Of course, an online register will be provided within a software package that permits a researcher to search for words across the whole register. If time permits, archivists can add controlled-vocabulary index or subject terms to permit searching by subject.
The basic tool for the creation of an online register is coded markup language, the very thing discussed by Susan Hockey, my predecessor at this podium. Susan Hockey and her Text Encoding Initiative (TEI) coworkers have been very helpful to American Memory; three years ago, they convinced us of the potency of markup schemes and American Memory adopted the TEI guidelines for the conversion of historical texts.
I would also like to tip my hat to Daniel Pitti from the University of California, Berkeley, and a participant in this meeting. Daniel Pitti has developed a set of very sophisticated models for online registers using Standard Generalized Markup Language (SGML). The preliminary American Memory mockups employ the hypertext markup language (HTML) associated with today's commonplace implementations of the World Wide Web, but we share Pitti's preference for SGML. [FOOTNOTE: We would not call the hierarchical access tool we have prepared for the American Memory WPA Federal Writers' Project collection (the only example that we have on the Internet at this writing) a register. The Writers' Project finding aid has a special, even, eccentric, form due to certain exigencies that arose in the course of its preparation. We think it works fine, but are not proposing it as a model.]
Having heard how we assembled and framed our rooms, i.e, individual collections, you may ask about the larger edifice. What happens when a collection framed by a register coexists with a collection framed by a database? Shall we catalog the collection of collections? If so, would such a metacatalog provide research access via collection-level records, the full texts for home-pages, or by some other means? When a researcher is choosing a collection to consult, will he or she be able to take advantage of the "inside-collection" indexes derived from finding-aid bibliographic records, online registers, or the full texts of items within the collections? How easy will it be for researchers to compare and contrast items in different collections? How will our ensemble of archival collections play off against a typical OPAC catalog of monographs and serials, some of which may also be reproduced in digital form?

» **Extracted data**
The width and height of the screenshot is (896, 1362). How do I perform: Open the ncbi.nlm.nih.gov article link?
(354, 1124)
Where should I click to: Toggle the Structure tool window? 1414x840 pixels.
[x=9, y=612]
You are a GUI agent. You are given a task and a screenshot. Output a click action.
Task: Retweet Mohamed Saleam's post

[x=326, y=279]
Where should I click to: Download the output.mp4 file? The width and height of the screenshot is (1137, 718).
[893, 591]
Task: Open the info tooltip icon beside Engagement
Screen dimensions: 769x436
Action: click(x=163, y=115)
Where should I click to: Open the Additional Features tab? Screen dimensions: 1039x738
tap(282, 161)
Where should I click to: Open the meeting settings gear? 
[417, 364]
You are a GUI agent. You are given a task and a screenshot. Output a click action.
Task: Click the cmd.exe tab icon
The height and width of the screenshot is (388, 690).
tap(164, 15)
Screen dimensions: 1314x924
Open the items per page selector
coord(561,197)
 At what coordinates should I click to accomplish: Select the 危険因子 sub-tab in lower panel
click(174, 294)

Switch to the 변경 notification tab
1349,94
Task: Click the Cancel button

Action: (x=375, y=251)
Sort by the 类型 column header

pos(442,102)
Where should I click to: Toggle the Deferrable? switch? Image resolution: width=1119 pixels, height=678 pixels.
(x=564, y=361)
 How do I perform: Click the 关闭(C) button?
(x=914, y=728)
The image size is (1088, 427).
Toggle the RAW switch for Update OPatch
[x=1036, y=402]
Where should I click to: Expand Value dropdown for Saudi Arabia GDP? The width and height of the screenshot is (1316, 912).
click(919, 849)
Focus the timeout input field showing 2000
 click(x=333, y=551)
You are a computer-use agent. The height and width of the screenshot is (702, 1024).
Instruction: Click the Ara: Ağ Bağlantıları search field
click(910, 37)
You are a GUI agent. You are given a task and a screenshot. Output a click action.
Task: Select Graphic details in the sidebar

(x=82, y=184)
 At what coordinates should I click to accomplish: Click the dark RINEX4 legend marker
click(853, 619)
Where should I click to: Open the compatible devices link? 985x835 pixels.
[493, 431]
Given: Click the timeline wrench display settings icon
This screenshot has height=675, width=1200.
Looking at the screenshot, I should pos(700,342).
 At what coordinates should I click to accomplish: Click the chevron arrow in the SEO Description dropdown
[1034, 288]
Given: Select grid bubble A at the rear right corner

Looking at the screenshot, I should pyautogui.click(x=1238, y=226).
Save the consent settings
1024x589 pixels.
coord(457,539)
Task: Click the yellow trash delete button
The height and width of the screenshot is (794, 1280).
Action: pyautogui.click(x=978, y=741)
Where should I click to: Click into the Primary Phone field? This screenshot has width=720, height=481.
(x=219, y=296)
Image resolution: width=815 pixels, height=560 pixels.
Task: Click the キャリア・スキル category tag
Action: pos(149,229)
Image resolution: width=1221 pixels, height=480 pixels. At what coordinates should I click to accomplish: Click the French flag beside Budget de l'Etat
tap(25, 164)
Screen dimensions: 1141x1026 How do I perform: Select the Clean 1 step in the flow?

» **Directive A**
The passage on online registers introduces some names together with an abbreviation in parentheses. List every such pair, giving each full name with its abbreviation.
» **Directive B**
Transcribe the passage on online registers word for word, starting at "Of course, an" and ending at "searching by subject.".
None of the items are needed here.

» **Complete answer A**
Text Encoding Initiative (TEI)
Standard Generalized Markup Language (SGML)
hypertext markup language (HTML)

» **Complete answer B**
Of course, an online register will be provided within a software package that permits a researcher to search for words across the whole register. If time permits, archivists can add controlled-vocabulary index or subject terms to permit searching by subject.